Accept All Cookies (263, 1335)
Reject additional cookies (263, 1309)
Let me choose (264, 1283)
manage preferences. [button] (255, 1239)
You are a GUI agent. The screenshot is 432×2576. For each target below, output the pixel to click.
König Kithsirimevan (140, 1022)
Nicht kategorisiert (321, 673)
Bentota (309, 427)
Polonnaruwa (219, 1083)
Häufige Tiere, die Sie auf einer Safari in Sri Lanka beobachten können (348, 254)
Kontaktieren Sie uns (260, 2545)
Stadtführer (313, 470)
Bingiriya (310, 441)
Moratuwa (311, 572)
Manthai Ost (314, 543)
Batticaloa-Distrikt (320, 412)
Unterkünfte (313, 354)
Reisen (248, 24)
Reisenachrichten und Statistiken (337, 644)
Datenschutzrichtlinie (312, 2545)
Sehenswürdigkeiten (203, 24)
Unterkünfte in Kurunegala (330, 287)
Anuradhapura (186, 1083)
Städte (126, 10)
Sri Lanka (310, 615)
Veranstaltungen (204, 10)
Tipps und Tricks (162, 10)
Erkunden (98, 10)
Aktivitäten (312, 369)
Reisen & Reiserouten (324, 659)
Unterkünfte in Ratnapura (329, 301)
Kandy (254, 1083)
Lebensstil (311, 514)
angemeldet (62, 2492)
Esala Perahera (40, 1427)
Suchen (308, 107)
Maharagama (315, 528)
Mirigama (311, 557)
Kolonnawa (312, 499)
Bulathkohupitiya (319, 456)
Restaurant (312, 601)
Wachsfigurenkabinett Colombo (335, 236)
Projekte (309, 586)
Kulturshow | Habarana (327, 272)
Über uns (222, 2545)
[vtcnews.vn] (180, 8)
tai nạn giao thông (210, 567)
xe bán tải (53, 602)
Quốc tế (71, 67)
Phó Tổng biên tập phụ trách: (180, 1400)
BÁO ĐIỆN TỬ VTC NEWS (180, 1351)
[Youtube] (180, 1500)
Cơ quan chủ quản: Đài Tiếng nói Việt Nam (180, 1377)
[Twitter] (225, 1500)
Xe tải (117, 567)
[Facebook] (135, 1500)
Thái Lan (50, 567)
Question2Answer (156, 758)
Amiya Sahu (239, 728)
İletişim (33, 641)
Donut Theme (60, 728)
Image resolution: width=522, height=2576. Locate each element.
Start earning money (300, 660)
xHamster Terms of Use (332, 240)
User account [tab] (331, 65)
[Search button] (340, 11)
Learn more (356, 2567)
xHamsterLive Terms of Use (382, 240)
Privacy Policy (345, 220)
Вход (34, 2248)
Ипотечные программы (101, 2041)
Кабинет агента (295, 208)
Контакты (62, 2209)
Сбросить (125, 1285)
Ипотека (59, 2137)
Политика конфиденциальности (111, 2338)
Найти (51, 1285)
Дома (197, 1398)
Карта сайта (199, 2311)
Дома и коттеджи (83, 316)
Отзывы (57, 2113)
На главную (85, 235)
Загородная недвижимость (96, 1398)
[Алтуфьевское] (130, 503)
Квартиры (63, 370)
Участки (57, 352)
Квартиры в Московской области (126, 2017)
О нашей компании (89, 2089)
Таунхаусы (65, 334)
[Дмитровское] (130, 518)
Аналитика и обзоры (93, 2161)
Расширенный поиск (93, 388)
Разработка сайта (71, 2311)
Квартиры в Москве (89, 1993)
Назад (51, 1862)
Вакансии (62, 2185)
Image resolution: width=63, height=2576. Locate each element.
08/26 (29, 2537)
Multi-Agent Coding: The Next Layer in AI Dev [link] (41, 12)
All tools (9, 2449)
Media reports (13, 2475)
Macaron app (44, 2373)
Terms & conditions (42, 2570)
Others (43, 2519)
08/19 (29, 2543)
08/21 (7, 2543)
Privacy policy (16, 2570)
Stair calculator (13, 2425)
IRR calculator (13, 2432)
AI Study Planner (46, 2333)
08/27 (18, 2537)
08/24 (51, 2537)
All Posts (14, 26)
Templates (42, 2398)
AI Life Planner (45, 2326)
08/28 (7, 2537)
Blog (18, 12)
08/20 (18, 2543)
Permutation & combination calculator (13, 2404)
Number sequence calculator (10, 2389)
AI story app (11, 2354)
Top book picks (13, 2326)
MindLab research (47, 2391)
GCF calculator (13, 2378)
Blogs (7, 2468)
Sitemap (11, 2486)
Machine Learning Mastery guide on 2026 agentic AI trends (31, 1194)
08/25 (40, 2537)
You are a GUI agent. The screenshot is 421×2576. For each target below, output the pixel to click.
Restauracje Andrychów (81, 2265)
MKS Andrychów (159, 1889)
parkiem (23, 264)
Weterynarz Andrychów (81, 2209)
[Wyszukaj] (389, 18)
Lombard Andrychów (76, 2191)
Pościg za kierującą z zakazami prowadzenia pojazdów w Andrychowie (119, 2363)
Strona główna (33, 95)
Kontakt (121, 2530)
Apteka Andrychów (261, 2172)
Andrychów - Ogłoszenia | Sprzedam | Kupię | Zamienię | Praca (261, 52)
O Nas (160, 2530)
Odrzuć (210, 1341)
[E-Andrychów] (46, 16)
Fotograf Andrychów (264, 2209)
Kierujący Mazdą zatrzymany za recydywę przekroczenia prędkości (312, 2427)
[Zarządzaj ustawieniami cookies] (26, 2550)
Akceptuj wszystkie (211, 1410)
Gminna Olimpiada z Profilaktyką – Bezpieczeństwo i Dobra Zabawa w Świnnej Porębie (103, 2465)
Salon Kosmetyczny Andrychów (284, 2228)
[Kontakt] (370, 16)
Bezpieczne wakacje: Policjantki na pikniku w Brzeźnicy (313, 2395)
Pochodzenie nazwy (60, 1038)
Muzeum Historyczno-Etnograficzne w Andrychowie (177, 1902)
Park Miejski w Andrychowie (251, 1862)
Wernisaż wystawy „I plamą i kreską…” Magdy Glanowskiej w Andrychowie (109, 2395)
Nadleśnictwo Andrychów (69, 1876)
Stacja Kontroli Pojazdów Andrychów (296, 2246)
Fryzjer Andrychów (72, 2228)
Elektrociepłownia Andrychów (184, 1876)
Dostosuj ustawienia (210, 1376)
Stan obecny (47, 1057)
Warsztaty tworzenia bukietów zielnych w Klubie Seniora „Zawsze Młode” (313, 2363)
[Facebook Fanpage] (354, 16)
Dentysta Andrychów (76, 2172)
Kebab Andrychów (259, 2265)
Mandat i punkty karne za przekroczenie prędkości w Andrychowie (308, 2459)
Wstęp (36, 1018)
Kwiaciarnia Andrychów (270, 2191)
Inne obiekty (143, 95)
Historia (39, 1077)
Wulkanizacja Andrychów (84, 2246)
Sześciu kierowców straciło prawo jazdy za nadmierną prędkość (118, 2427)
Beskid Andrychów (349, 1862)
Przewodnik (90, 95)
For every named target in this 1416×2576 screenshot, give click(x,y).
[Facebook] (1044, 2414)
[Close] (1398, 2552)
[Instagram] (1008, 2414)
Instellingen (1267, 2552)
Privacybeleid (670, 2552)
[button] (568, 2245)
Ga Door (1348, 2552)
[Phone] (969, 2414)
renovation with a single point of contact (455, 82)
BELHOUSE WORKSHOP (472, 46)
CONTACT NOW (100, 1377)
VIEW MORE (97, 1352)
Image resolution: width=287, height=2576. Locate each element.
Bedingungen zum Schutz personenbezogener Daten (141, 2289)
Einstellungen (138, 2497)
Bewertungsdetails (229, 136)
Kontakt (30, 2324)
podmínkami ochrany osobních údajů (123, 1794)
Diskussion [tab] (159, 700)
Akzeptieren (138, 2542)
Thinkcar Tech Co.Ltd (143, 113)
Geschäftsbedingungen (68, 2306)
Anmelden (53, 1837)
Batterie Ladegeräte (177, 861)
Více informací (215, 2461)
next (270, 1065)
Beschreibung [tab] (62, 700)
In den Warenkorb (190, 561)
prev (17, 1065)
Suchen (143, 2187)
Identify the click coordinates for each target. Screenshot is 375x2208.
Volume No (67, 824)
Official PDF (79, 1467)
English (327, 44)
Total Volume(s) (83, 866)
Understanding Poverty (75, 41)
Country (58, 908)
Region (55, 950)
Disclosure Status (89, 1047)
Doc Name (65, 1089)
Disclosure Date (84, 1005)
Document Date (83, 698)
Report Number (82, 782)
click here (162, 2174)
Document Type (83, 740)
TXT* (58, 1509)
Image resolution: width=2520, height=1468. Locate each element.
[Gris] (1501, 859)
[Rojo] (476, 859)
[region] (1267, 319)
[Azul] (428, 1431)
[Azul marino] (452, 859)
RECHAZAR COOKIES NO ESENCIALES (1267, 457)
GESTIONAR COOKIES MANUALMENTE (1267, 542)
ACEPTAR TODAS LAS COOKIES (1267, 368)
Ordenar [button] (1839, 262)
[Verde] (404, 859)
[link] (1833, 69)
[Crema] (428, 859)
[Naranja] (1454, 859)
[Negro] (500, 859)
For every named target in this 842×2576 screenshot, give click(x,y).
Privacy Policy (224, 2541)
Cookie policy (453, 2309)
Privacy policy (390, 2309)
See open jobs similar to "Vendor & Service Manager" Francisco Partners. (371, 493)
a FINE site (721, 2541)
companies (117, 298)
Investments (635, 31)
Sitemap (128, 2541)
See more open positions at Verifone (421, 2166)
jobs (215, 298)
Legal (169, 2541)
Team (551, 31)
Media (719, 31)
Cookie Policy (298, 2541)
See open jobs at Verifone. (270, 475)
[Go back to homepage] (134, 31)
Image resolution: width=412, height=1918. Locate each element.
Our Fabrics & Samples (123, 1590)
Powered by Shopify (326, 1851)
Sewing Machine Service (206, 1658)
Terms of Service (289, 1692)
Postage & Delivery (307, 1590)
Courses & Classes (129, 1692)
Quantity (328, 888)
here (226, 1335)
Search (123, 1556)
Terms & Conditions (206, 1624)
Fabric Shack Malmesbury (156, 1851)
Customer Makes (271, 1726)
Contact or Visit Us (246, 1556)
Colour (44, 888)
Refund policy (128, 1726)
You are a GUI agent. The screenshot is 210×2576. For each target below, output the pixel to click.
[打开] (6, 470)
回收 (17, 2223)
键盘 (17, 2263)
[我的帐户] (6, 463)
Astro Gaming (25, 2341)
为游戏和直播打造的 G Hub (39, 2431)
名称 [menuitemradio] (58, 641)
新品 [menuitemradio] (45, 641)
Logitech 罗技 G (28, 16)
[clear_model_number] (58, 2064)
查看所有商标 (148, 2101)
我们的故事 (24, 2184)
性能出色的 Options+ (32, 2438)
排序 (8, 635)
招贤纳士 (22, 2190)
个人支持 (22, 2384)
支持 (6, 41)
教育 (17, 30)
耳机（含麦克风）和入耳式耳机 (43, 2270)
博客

################

Could you reproduce exactly the lines of the entries above, from the one with "See open jobs similar" through the one with "Postage & Delivery (307, 1590)", and nothing else?

See open jobs similar to "Vendor & Service Manager" Francisco Partners. (371, 493)
a FINE site (721, 2541)
companies (117, 298)
Investments (635, 31)
Sitemap (128, 2541)
See more open positions at Verifone (421, 2166)
jobs (215, 298)
Legal (169, 2541)
Team (551, 31)
Media (719, 31)
Cookie Policy (298, 2541)
See open jobs at Verifone. (270, 475)
[Go back to homepage] (134, 31)
Image resolution: width=412, height=1918. Locate each element.
Our Fabrics & Samples (123, 1590)
Powered by Shopify (326, 1851)
Sewing Machine Service (206, 1658)
Terms of Service (289, 1692)
Postage & Delivery (307, 1590)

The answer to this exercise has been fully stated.